High Court Jurisdiction — Original & Writ
"Article 226 & 227 — The Constitutional Gateway"
Master High Court jurisdiction — original civil, pecuniary limits, territorial rules, writ jurisdiction under Article 226/227 for cyber matters.
Original Civil Jurisdiction
Bombay HC: Mumbai — above ₹1 Crore
Delhi HC: NCT — above ₹2 Crore
Calcutta HC: Kolkata — above ₹20 Lakh
Madras HC: Chennai — above ₹1 Crore
Note: Most other HCs — no original jurisdiction; suits to District Courts
Article 226 — Writ Jurisdiction
Mandamus: Direct authority to act — unblock content, release account
Certiorari: Quash illegal orders — freeze orders, blocking without procedure
Prohibition: Prevent authority from acting — stop unlawful seizure
Habeas Corpus: Produce person — rarely in cyber
Quo Warranto: Challenge authority — rarely in cyber
When to Approach HC Directly
Choose HC Original Side when:
• Claim exceeds ₹5 Crore (beyond AO jurisdiction)

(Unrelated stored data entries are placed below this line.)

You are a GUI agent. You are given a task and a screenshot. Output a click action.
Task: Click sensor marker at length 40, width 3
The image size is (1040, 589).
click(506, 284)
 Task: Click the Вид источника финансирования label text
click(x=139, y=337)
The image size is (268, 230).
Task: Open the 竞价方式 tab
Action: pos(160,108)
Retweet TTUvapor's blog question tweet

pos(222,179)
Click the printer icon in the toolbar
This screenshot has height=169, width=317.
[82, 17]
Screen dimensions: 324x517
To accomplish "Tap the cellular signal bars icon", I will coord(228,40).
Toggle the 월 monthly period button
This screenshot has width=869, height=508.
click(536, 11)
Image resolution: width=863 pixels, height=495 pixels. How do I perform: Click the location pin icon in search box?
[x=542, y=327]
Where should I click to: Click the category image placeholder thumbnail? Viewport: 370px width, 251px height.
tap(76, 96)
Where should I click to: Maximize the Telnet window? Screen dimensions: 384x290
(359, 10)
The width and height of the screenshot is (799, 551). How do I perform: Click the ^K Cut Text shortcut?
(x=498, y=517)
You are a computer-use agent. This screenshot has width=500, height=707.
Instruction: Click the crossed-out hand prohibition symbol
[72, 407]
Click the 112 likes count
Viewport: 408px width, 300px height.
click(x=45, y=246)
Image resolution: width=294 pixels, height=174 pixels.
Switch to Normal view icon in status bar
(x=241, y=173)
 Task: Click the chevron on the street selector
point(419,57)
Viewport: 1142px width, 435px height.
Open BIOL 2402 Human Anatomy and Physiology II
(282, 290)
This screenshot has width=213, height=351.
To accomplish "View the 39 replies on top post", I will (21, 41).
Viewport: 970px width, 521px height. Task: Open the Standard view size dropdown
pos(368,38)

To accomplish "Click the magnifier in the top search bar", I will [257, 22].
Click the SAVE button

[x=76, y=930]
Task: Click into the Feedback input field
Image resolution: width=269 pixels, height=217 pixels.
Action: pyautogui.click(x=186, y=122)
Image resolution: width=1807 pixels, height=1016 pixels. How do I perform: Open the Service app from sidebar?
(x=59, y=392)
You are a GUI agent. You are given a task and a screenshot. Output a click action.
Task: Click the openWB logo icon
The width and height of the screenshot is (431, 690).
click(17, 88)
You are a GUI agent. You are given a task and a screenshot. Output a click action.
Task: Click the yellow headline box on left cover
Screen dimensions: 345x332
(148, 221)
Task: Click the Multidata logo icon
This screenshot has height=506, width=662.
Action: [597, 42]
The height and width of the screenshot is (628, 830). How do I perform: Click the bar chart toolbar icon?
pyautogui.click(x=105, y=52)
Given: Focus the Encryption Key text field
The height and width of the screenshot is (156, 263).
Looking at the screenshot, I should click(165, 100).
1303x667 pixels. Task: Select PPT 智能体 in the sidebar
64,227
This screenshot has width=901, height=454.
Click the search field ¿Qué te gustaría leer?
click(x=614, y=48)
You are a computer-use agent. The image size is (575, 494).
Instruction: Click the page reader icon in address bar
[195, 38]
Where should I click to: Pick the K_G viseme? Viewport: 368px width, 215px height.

• Urgent injunction needed (HC faster for interim orders)
• Complex multi-party disputes
• IPR issues combined with cyber
Choose HC Writ when:
• Challenging government/police action
• Unlawful content blocking under S.69A
• Bank account frozen by police/I4C
• Violation of fundamental rights (Art. 19, 21)
🎯 Key Takeaways — Part 7.5
- Original jurisdiction: Only Bombay, Delhi, Calcutta, Madras HCs (specific areas)
- Pecuniary limits vary: Delhi ₹2Cr, Bombay/Madras ₹1Cr, Calcutta ₹20L
- Article 226: Writ jurisdiction against any person or authority
- Mandamus: Most common for directing action (unblock, release)
- Certiorari: Quash illegal orders (freeze, blocking)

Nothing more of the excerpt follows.